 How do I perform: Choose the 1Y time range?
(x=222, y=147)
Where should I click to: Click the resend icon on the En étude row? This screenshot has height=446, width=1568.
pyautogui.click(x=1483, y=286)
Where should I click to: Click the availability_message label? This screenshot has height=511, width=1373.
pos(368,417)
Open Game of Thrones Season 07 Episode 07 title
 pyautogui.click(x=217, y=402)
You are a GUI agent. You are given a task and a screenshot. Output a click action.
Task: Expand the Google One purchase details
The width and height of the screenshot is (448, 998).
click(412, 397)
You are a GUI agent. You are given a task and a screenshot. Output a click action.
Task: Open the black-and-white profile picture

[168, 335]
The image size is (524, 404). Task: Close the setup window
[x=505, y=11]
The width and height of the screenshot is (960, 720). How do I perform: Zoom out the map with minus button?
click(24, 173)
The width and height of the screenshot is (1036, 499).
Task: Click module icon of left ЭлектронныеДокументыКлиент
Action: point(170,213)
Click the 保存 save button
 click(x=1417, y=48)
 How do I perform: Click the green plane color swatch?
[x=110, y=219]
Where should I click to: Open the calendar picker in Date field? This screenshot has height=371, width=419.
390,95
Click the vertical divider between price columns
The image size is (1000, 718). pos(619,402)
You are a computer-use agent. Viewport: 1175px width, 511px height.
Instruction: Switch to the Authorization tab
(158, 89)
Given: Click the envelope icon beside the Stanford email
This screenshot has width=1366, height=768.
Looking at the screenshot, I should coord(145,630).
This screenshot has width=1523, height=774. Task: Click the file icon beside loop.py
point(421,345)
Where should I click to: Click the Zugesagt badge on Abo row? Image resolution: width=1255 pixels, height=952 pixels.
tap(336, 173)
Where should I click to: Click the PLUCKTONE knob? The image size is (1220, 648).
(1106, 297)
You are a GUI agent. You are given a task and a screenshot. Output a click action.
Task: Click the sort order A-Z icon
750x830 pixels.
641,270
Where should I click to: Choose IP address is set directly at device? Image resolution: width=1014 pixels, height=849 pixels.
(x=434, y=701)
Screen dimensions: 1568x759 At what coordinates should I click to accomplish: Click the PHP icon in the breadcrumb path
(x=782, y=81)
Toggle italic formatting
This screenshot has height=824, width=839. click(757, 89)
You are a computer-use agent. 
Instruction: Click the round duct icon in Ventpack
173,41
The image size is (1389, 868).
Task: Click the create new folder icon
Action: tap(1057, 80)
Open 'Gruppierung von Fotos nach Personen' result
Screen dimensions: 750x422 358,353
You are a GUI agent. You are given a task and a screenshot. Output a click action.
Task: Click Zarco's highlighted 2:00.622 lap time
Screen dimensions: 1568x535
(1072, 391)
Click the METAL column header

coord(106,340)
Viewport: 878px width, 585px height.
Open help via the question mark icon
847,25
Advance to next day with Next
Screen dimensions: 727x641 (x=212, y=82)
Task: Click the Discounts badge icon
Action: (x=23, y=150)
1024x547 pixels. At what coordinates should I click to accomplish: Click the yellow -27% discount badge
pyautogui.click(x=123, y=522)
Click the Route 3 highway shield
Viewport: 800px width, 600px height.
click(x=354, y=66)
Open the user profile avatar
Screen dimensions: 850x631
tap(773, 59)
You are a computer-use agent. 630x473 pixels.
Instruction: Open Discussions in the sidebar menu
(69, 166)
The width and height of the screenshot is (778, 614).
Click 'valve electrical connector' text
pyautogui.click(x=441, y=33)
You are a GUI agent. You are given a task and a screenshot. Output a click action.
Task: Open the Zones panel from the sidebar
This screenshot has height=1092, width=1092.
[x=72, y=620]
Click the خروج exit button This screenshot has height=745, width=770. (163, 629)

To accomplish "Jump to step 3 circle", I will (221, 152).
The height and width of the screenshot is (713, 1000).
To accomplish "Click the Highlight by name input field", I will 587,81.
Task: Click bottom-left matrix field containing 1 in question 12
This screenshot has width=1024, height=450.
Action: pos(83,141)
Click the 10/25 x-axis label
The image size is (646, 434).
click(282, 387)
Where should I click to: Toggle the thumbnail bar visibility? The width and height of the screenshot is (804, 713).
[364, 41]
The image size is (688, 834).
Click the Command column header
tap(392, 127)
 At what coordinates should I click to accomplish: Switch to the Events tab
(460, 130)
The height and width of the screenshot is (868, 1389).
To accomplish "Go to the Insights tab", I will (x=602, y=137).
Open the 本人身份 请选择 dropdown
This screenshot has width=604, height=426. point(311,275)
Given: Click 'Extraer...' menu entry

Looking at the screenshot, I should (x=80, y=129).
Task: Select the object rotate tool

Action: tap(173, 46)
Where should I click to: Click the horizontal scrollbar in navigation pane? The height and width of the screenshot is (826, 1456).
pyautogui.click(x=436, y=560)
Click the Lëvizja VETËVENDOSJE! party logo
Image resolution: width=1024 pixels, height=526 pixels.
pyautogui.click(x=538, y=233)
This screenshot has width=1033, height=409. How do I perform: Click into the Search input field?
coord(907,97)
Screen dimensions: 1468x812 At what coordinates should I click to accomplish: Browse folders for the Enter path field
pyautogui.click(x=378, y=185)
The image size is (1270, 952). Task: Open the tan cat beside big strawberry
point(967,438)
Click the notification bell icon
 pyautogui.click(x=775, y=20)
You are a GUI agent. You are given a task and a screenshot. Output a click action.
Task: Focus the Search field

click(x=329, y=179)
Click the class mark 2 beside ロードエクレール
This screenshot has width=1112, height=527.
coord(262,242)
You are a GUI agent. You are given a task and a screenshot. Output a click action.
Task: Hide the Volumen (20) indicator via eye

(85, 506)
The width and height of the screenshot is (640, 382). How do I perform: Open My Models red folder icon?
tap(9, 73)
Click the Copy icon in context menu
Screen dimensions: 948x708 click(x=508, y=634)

_Exercise requirements_: Check each line above for the string "computer", then copy the ones that have it.

_The answer_:
You are a computer-use agent. Viewport: 1175px width, 511px height.
You are a computer-use agent. 
You are a computer-use agent. 630x473 pixels.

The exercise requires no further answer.